▶ Given exercise
Render the lines of these entries as a Markdown table with the columns Row and Line, numbering each row and leaving out blank lines. Omit the pictures from your answer.

(Entries for locating text and items)
----

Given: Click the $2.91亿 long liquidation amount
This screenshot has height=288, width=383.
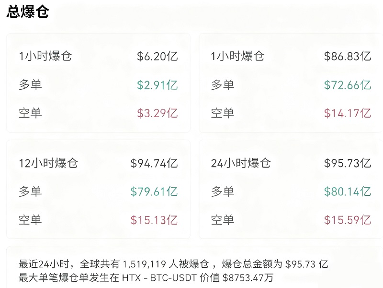Looking at the screenshot, I should pos(157,85).
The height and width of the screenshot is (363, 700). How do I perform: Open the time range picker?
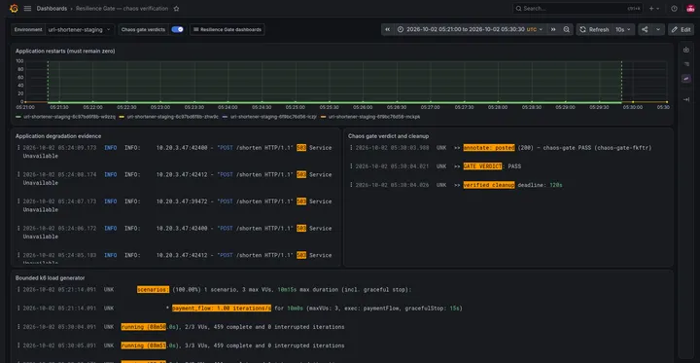click(471, 29)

----

▶ Final result
| Row | Line |
|---|---|
| 1 | Given: Click the $2.91亿 long liquidation amount |
| 2 | This screenshot has height=288, width=383. |
| 3 | Looking at the screenshot, I should pos(157,85). |
| 4 | The height and width of the screenshot is (363, 700). How do I perform: Open the time range picker? |
| 5 | click(471, 29) |